Endoscopic Approach to the Patient with Congenital Anomalies of the Biliary Tract




Congenital biliary tract anomalies typically present with neonatal cholestasis. In children and adults, endoscopic retrograde cholangiopancreatography (ERCP) and endoscopic ultrasound are used to evaluate and treat choledochal cysts. Contrarily, endoscopy has traditionally played a minor role in the diagnosis of the cholestatic infant. Recent studies support the incorporation of ERCP into the diagnostic algorithm for biliary atresia and neonatal cholestasis. But at present, most pediatric liver centers do not consider its use essential. This article reviews the congenital biliary tract anomalies in which endoscopy has been shown to contribute to the evaluation of the cholestatic infant.


Key points








  • Prompt and accurate diagnosis of neonatal cholestatic diseases is required to avoid potentially high morbidity and mortality.

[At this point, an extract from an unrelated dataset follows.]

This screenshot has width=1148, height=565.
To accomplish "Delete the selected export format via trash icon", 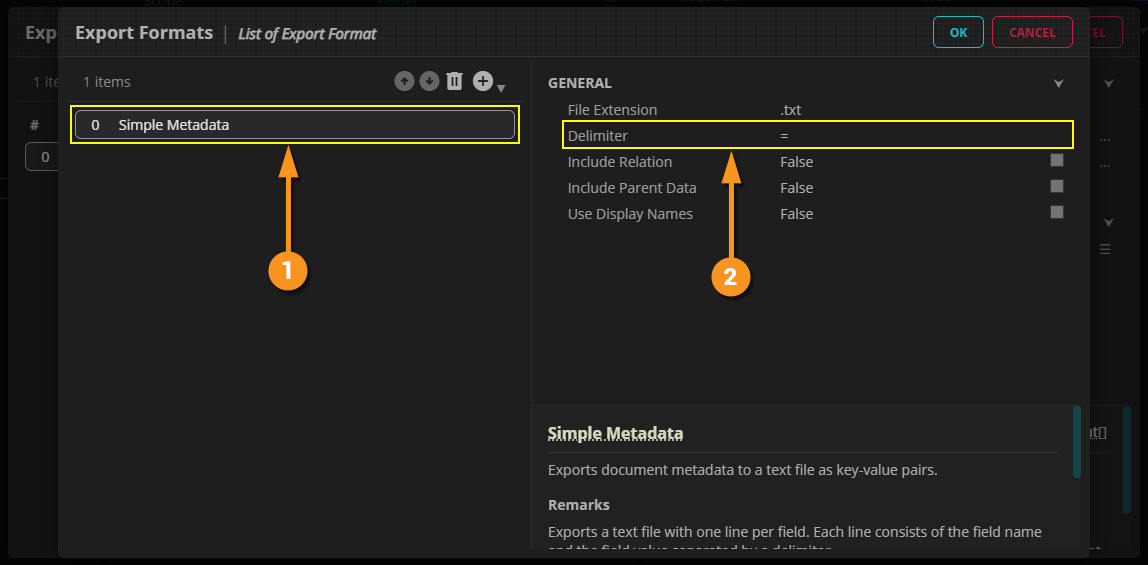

  • Endoscopic retrograde cholangiopancreatography (ERCP) and endoscopic ultrasonography (EUS) can help in the diagnosis, classification, and surgical treatment of choledochal cysts.



  • ERCP can aid in the diagnosis and exclusion of biliary atresia and other congenital biliary tract diseases, although its role is not standardized and remains controversial in the evaluation of neonatal cholestasis.






Introduction


Congenital biliary tract diseases are rare in children compared to adults. Presenting signs and symptoms in toddlers and older children are often nonspecific, and diagnostic findings may be incidental. Congenital biliary tract diseases typically manifest themselves with cholestasis in the neonatal period, and prompt diagnosis and management are essential in ensuring optimal outcomes. Given the rarity of these disorders and the subtle nuances differentiating them, infants with cholestatic liver disease benefit from evaluation at a multispecialty pediatric center.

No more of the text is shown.